Ein halbes Jahr nach der Etablierung beeindruckt das Bundesland Hessen mit 60 neuen Verfahren und 840 Millionen Euro Streitwert am Frankfurter Commercial Court und der Commercial Chamber nach knapp einem halben Jahr als „Erfolg“. Zuvor hatte Hamburg verkündet, das bundesweit erste Urteil eines Commercial Courts gesprochen zu haben.
Mit dem am 1. April 2025 in Kraft getretenen Justizstandort-Stärkungsgesetz ermächtigte der Gesetzgeber die Bundesländer, an Land- und Oberlandesgerichten spezialisierte Spruchkörper für Wirtschafts- und Handelsstreitigkeiten als sogenannte Commercial Chambers oder Commercial Courts einzurichten. Schon elf von 16 Bundesländern haben davon Gebrauch gemacht. Doch Marcus Jung, Redakteur der FAZ, legt in einem Kommentar die Finger in die Wunde. Ob Deutschland wirklich so viele unterschiedliche Spezialkammern brauche, werde sich früher stellen, als mancher Justizverwaltung lieb sei.

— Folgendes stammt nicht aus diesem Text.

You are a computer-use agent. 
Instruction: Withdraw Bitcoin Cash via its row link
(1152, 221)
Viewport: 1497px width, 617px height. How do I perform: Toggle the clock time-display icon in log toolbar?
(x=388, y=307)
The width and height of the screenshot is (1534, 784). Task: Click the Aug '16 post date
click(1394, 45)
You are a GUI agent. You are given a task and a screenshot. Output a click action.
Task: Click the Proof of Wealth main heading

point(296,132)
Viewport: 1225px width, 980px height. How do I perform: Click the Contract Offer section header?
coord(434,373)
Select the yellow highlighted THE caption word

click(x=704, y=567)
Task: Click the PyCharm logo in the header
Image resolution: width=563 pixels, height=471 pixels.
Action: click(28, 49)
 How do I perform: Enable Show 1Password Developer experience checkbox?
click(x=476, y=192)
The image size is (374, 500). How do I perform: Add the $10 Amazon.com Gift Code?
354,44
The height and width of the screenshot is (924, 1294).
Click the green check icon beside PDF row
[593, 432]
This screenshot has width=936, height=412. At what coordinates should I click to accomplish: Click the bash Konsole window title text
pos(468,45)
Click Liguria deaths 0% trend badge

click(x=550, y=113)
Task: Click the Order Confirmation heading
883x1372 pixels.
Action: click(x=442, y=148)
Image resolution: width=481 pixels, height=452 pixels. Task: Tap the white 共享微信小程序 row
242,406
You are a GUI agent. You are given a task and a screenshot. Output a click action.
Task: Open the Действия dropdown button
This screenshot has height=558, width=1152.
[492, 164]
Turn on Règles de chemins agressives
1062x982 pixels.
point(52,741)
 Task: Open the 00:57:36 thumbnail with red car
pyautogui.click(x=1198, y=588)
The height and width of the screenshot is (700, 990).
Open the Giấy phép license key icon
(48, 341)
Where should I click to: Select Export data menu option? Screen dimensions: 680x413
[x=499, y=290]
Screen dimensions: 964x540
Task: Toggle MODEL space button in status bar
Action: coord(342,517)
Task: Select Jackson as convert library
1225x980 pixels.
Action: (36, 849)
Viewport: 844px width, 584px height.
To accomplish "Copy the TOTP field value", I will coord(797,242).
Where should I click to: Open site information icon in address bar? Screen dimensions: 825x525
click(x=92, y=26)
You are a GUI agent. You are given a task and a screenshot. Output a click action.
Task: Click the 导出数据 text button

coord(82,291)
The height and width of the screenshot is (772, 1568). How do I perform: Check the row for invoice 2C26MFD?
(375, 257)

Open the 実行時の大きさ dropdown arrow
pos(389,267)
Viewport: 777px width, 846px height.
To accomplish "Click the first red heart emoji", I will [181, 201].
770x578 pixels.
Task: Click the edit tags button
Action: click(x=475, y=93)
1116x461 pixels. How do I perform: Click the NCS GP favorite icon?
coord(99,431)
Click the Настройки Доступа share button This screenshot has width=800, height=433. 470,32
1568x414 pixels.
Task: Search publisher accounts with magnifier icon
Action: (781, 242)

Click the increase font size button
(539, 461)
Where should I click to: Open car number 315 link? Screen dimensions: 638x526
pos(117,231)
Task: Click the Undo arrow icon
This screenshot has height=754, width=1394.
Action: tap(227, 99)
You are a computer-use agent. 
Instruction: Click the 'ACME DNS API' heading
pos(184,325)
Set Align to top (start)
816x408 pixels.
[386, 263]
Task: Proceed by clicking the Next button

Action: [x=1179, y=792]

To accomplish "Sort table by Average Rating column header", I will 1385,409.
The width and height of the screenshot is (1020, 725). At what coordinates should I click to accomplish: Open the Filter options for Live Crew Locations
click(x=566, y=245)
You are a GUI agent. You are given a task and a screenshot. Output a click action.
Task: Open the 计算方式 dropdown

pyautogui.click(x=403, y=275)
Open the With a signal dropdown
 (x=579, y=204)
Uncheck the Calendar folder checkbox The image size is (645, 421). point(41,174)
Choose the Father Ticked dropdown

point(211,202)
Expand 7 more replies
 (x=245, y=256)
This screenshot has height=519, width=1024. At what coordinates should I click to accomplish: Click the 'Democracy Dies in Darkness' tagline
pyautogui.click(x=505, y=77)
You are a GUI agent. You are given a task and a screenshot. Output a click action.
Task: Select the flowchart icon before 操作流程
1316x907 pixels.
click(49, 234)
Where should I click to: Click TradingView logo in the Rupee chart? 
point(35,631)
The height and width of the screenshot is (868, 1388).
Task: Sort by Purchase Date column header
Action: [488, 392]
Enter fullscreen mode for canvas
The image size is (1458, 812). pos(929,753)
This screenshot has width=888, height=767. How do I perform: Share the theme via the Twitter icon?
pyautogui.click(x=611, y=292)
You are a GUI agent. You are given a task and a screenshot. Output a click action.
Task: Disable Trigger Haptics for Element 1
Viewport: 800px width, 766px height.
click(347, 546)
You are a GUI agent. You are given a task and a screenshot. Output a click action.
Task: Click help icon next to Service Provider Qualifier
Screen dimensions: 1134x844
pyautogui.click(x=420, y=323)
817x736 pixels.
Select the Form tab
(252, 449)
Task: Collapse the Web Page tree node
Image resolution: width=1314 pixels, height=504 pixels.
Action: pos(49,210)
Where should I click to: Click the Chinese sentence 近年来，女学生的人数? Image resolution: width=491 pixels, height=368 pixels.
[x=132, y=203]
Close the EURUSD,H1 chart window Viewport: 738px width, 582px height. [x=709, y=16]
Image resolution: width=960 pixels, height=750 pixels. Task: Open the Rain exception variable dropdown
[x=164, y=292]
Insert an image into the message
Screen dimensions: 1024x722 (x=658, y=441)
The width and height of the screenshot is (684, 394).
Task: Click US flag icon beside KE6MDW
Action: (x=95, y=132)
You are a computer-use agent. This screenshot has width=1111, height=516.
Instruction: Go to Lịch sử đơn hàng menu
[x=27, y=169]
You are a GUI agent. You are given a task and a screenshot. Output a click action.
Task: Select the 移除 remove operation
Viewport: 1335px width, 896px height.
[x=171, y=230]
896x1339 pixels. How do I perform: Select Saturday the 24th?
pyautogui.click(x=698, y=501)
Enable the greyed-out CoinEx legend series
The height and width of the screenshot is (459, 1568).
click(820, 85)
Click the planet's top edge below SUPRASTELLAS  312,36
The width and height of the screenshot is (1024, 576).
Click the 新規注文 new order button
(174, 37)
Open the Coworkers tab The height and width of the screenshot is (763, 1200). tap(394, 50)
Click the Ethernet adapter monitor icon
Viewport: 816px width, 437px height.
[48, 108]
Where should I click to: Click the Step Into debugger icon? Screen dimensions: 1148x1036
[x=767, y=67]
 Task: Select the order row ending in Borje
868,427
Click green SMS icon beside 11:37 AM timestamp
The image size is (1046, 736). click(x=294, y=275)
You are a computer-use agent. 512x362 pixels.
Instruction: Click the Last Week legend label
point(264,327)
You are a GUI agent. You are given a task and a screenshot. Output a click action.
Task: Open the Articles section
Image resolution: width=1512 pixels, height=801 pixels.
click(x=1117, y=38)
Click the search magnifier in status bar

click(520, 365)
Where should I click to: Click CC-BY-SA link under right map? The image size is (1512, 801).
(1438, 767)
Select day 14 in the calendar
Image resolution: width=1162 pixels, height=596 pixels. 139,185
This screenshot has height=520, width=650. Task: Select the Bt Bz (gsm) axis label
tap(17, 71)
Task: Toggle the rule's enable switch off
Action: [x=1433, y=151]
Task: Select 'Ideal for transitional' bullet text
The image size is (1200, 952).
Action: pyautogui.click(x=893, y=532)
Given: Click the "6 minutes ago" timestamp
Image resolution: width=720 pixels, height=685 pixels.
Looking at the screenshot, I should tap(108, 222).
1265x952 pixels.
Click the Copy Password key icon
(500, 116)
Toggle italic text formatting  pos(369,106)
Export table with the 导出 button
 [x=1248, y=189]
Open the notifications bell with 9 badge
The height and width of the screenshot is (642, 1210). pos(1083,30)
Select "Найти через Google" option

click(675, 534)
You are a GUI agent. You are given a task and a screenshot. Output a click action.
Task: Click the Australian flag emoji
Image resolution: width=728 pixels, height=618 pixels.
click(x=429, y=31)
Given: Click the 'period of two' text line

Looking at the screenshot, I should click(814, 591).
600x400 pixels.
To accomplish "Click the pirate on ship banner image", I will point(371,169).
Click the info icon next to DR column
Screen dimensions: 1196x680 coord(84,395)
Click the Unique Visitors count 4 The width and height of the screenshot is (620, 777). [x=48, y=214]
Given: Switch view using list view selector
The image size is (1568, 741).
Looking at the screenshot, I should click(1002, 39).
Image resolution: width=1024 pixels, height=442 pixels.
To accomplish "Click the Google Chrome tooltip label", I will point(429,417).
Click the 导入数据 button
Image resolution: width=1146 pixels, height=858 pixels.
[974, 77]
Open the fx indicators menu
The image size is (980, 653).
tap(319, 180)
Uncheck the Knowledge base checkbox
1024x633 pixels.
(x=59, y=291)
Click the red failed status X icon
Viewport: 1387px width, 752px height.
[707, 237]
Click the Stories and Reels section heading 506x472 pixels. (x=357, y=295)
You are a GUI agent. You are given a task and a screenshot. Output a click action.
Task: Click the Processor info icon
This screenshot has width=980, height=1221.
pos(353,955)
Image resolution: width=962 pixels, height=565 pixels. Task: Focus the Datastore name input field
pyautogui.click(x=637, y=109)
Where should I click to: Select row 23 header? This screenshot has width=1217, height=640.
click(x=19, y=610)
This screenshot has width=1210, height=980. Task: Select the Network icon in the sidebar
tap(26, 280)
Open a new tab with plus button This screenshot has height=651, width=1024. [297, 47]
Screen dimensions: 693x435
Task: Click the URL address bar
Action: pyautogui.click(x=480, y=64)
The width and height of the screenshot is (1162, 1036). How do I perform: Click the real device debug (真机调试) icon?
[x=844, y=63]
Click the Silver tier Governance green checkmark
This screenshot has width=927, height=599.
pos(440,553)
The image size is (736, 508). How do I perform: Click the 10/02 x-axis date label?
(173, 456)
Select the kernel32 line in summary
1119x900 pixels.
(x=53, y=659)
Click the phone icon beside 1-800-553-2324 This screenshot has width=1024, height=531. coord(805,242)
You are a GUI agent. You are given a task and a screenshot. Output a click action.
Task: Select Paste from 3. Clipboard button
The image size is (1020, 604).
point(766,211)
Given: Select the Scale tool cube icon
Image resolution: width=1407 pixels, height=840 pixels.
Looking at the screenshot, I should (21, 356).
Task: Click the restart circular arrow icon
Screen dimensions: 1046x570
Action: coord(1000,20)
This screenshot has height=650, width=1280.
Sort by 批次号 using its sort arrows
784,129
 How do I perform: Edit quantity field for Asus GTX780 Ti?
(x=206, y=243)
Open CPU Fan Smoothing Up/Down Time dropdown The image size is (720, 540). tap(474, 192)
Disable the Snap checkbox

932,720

Der Innovationsdruck sei vor allem dem massiven Rückgang an Zivilklagen geschuldet. Unternehmen seien zu privaten Schiedsgerichten abgewandert und das internationale Angebot sehr groß. Vielleicht wäre es besser gewesen, wenn sich die Justiz ein Beispiel an den Patentgerichten München, Mannheim und Düsseldorf orientiert hätten, statt sich gegenseitig Konkurrenz zu machen. Wegen der großen Qualität der deutschen Patentgerichte suchten auch ausländische Unternehmen den deutschen Justizstandort auf. Diesen Qualitätsnachweis müssen sich laut Jung die Commercial Courts unabhängig von der Bedarfsfrage erst noch erarbeiten. Andererseits sei es zu begrüßen, dass sich auch deutsche Richter in die Unternehmenswelt einbringen und eine Alternative zu den Schiedsverfahren anbieten.